**Job**
Rescale the data from the line that contains "At what coordinates" through the line that contains "click(x=443, y=262)". Write those lines out again with the requests included, multiply every answer coordinate by 2.15, round to whole numbers with halves going up, and leave the pictures out.
____ Data rows
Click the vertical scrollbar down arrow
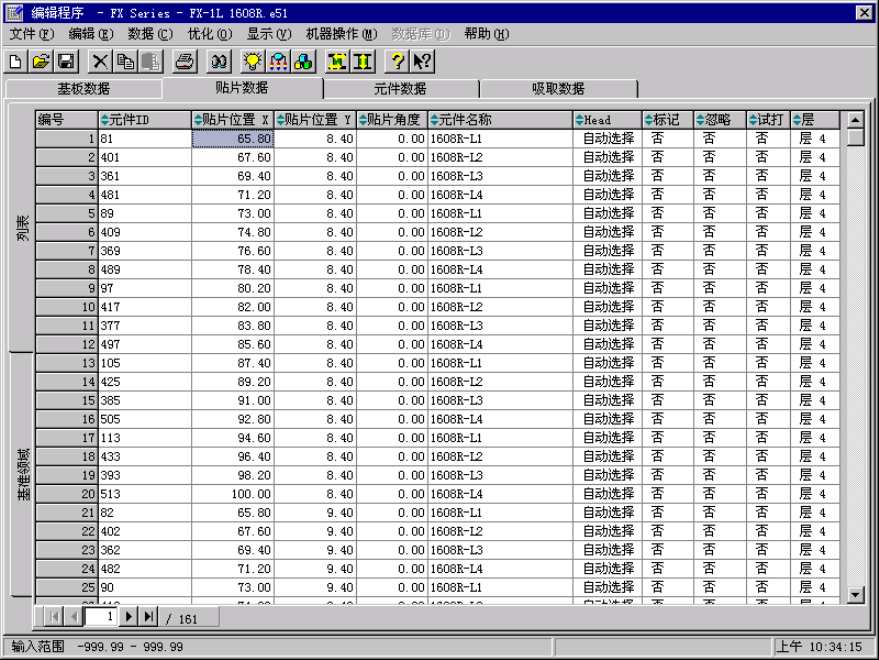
________
____ Data rows
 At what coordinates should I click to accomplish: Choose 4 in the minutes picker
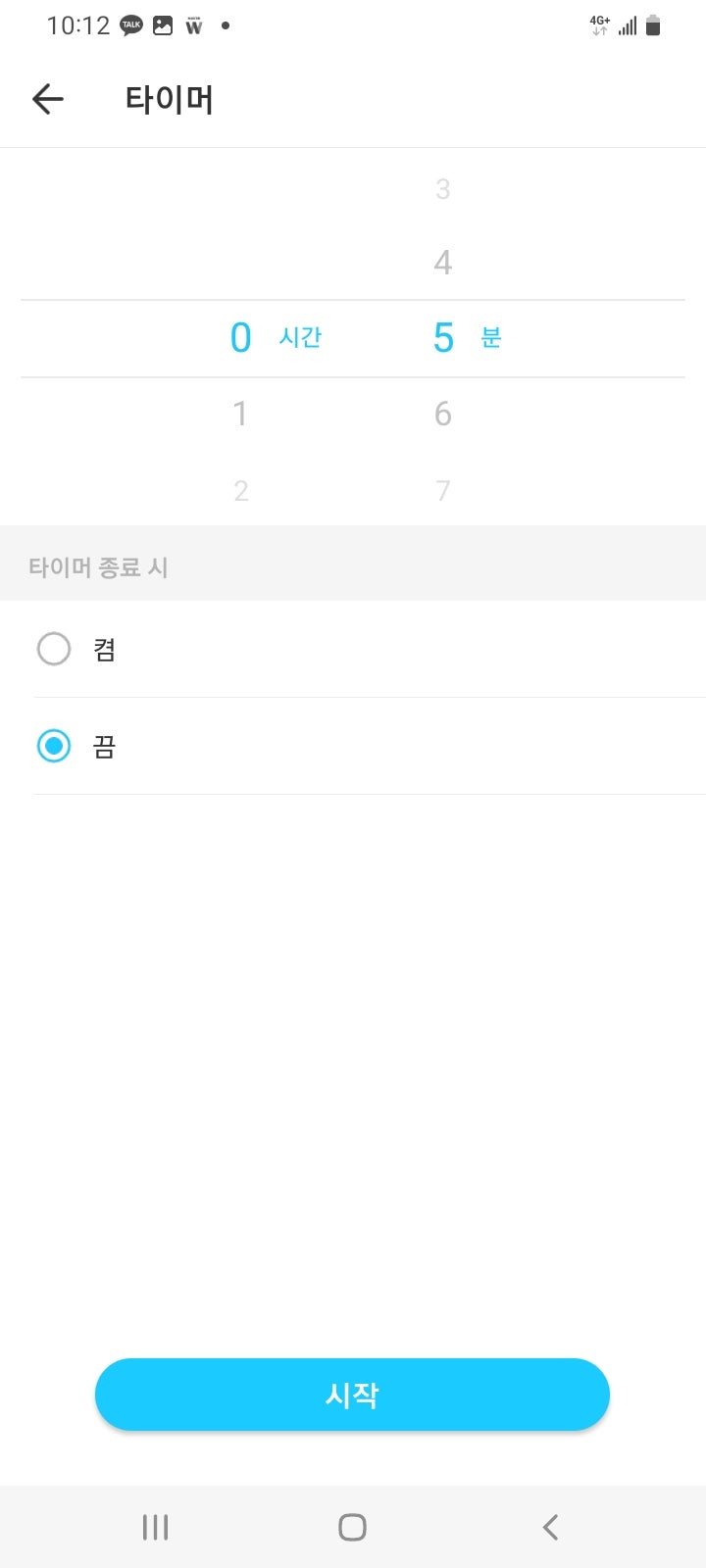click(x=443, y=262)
________
____ Data rows
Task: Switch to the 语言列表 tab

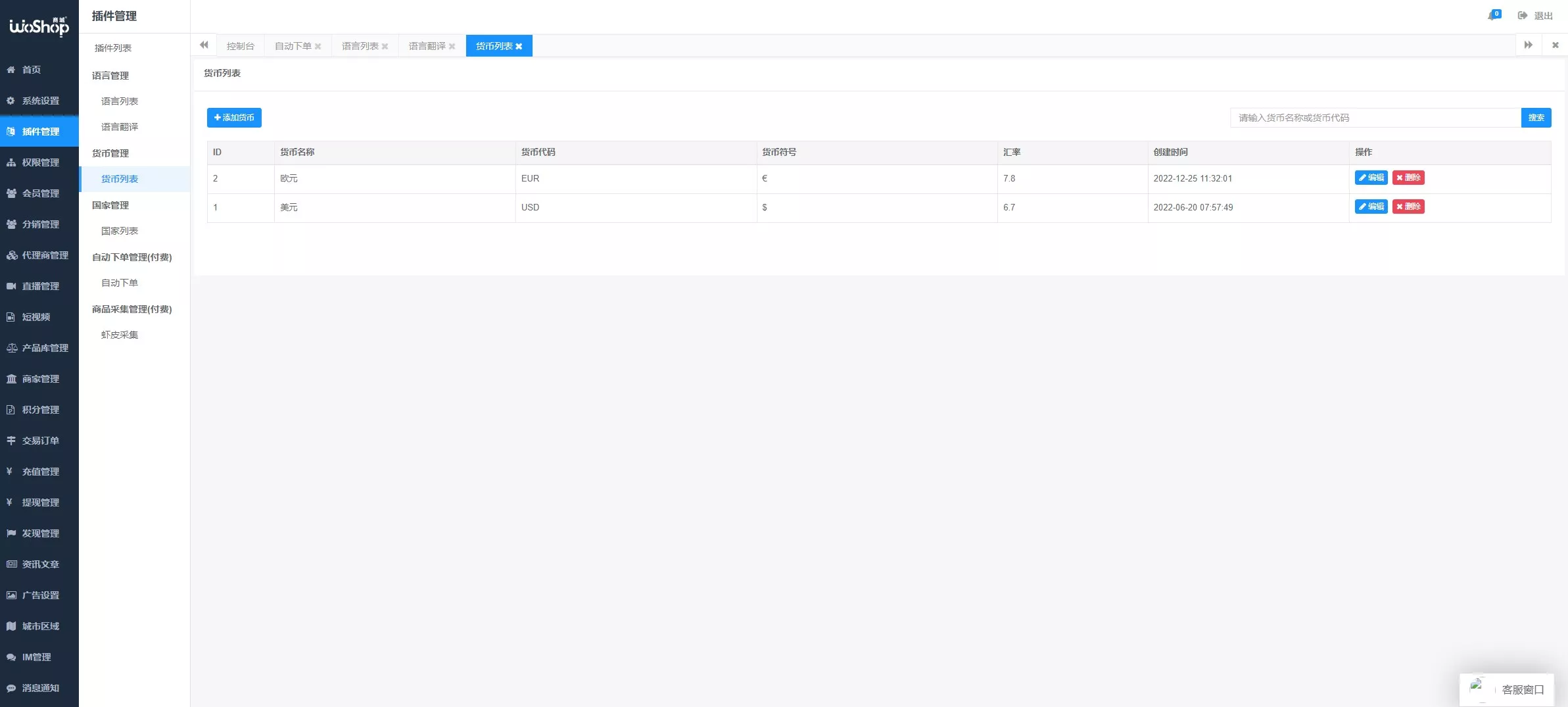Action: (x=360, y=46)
________
**Solution**
 At what coordinates should I click to accomplish: Choose 4 in the minutes picker
click(x=952, y=563)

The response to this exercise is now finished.